Indien niet in rechte komt vast te staan dat sprake is van arbeidsongeschiktheid wegens ziekte, dan heeft [eiser] op grond van artikel 7:628 BW aanspraak op doorbetaling van loon, nu hij het werk niet heeft verricht door een oorzaak die in redelijkheid voor rekening van Nachtwacht moet komen. Nachtwacht is als werkgever verantwoordelijk voor het waarborgen van de veiligheid van [eiser]. Zij kan niet van [eiser] verwachten dat hij zijn werkzaamheden hervat, wanneer de kans groot is dat hij weer met [YYY] wordt geconfronteerd. Nachtwacht heeft niet genoeg gedaan om dat probleem op te lossen. Zij is van meet af aan uit geweest op de beëindiging van de arbeidsovereenkomst van [eiser]. Ook haar laatste voorstel biedt geen oplossing voor de situatie. Het bedrijf van Nachtwacht is immers zo klein dat [eiser] [YYY] eenvoudigweg niet zal kunnen ontlopen. Het is slechts gedaan met het doel [eiser] in een zodanige positie te manoeuvreren, dat de weg terug voor hem niet mogelijk is. Re-integratie via het 2e spoor was de enige oplossing. Door die weg niet te beproeven en zowel het oordeel van het UWV als van de arbeidsdeskundige van Elabo te negeren, heeft Nachtwacht zich niet als goed werkgever gedragen.
Het verweer
Nachtwacht betwist de vordering. Zij voert daartoe het volgende aan.

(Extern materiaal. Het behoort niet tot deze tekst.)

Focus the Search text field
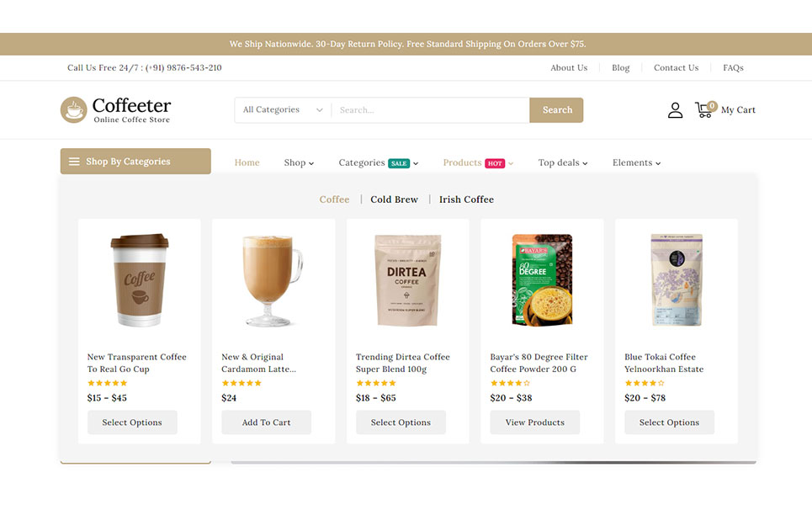 430,109

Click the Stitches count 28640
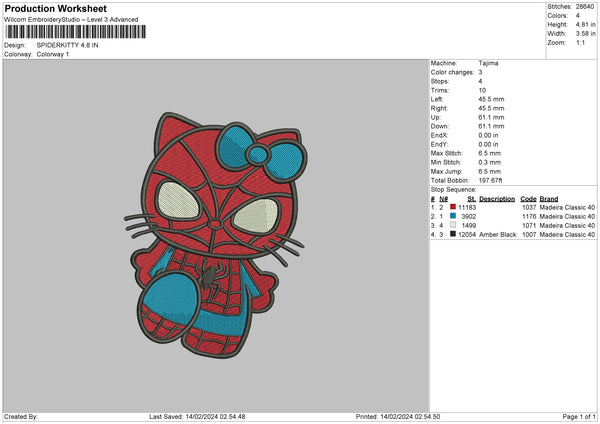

[eiser] was in maart (naar het oordeel van zowel de arbo-arts als het UWV) en in april 2009 geschikt voor gedeeltelijke werkhervatting. Hij kwam echter niet opdagen en hield zich (telefonisch) onbereikbaar voor Nachtwacht. Eind juli 2009 heeft de bedrijfsarts [eiser] volledig arbeidsgeschikt geoordeeld. Dit oordeel werd door zowel het UWV als de arbeidsdeskundige van Elabo onderschreven.

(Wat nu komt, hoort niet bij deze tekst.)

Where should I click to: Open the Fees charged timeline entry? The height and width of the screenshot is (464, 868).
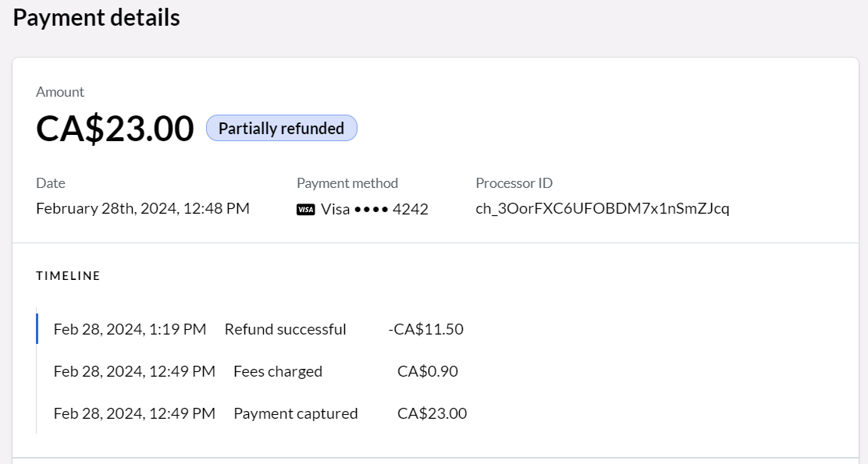click(278, 371)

Nachtwacht heeft er alles aan gedaan om [eiser] te re-integreren, onder andere door het (tot twee maal toe) inschakelen van een mediator om tot concrete werkafspraken te komen. Van [eiser] had mogen worden verwacht dat hij daaraan zijn volledige en onvoorwaardelijke medewerking had verleend. Door aan zijn werkhervatting de voorwaarde te stellen dat hij nooit meer met [YYY] zou worden geconfronteerd, heeft [eiser] zijn re-integratie gefrustreerd. Het is niet aan de werknemer die geschikt is voor re-integratie om daaraan voorwaarden te stellen.

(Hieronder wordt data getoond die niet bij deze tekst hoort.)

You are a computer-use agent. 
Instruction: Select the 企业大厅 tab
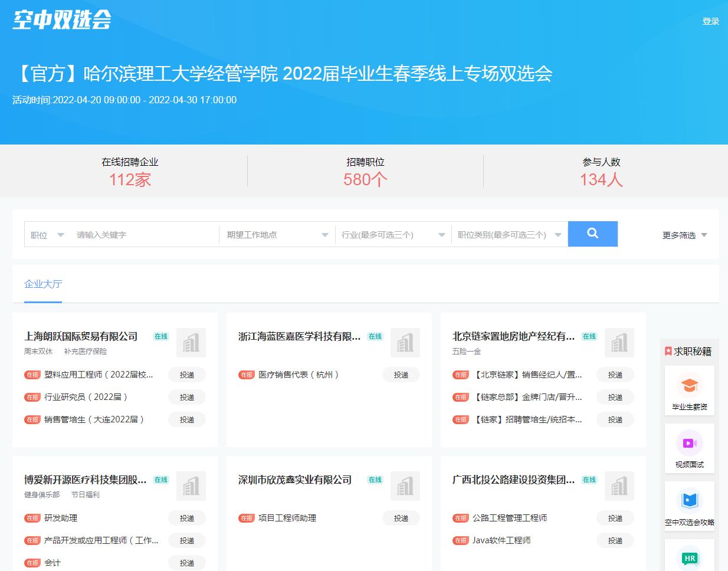click(43, 284)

Nachtwacht heeft in overeenstemming met het advies van het UWV getracht de door [eiser] als negatief ervaren werkomstandigheden weg te nemen met het voorstel van
10 augustus 2009. Het had op de weg van [eiser] gelegen om ten minste met Nachtwacht inhoudelijk overleg te plegen in plaats van dit voorstel aanstonds van de hand te wijzen.
Van arbeidsongeschiktheid wegens ziekte is dan ook geen sprake. Evenmin kan worden gesteld dat [eiser] de werkzaamheden niet heeft verricht ten gevolge van omstandigheden die binnen de risicosfeer van Nachtwacht vallen. Daarom is voor betaling van het door [eiser] gevorderde salaris over de maanden maart en april en augustus tot en met oktober 2009 geen grond.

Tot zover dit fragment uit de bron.